### Task item
Copy the records word for word, from the line holding "This screenshot has" through the end of the records, both ends included. Leave the pictures out of your copy.

Data listing Start Marker

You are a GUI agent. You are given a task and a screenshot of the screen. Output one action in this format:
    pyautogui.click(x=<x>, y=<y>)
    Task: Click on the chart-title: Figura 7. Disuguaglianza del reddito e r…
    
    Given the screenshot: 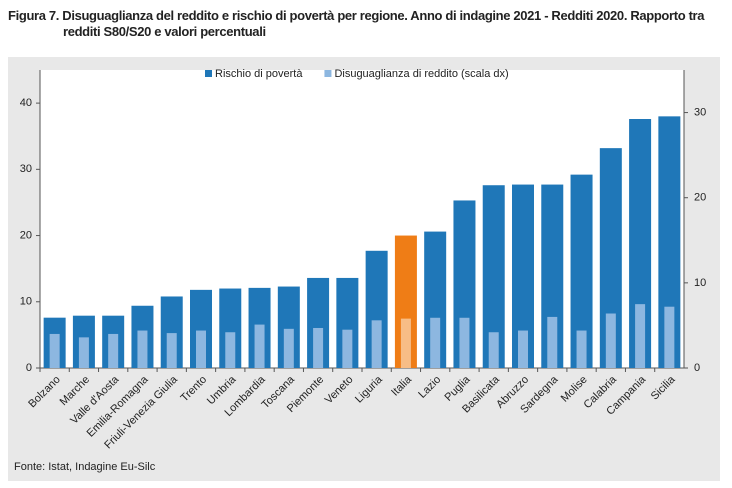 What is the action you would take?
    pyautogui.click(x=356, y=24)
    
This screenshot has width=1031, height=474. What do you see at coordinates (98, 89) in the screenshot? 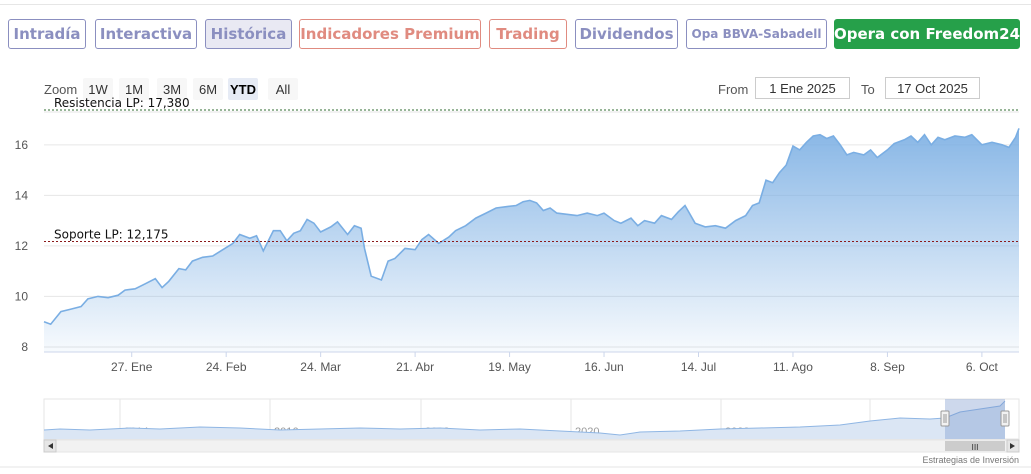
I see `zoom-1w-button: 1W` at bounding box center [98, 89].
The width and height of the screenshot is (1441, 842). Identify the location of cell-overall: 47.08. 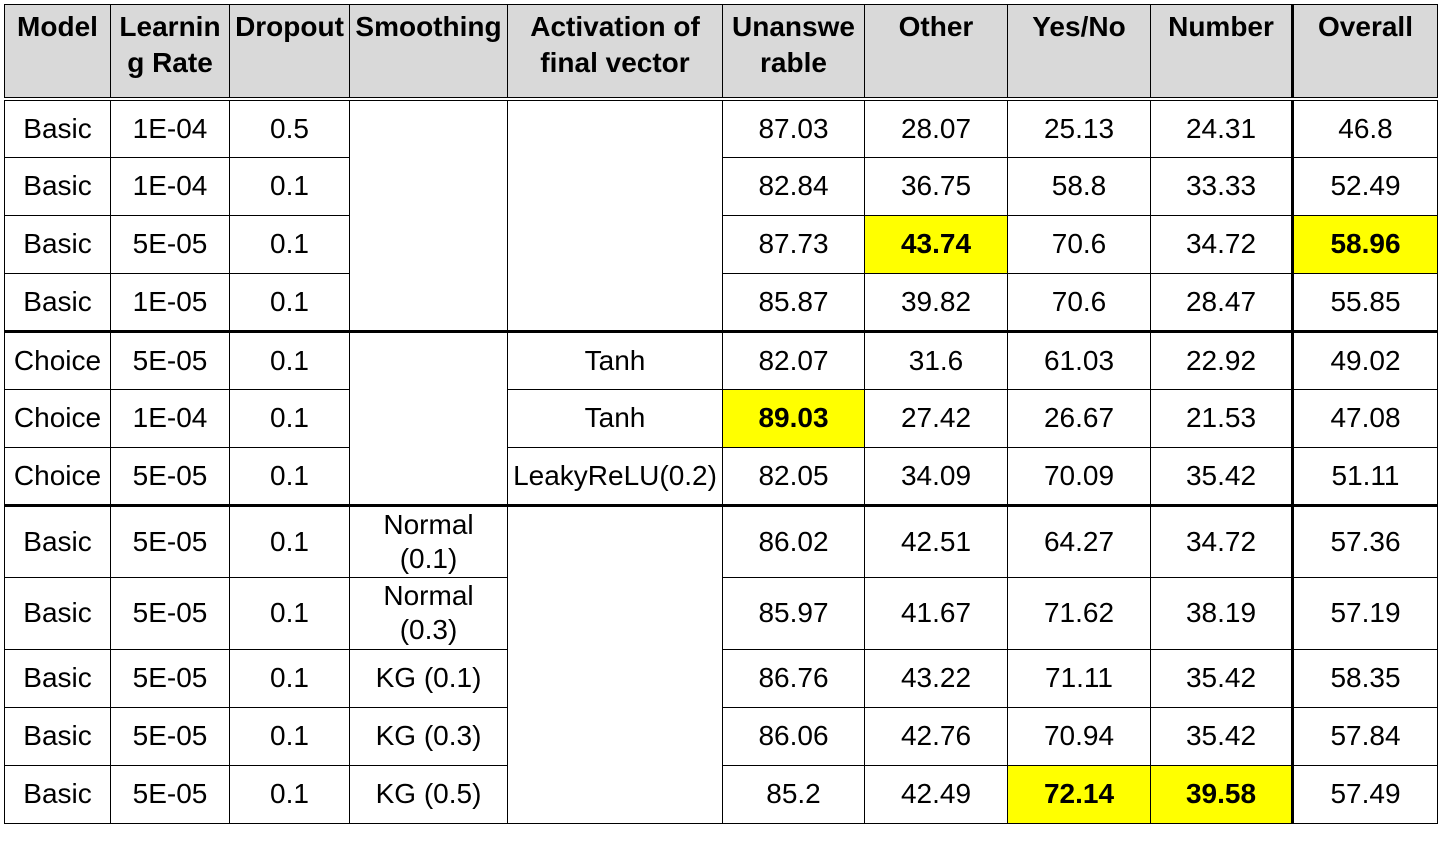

Data listing End Marker

### Response area
This screenshot has width=1031, height=474. What do you see at coordinates (98, 89) in the screenshot? 
I see `zoom-1w-button: 1W` at bounding box center [98, 89].
The width and height of the screenshot is (1441, 842). Identify the location of cell-overall: 47.08. 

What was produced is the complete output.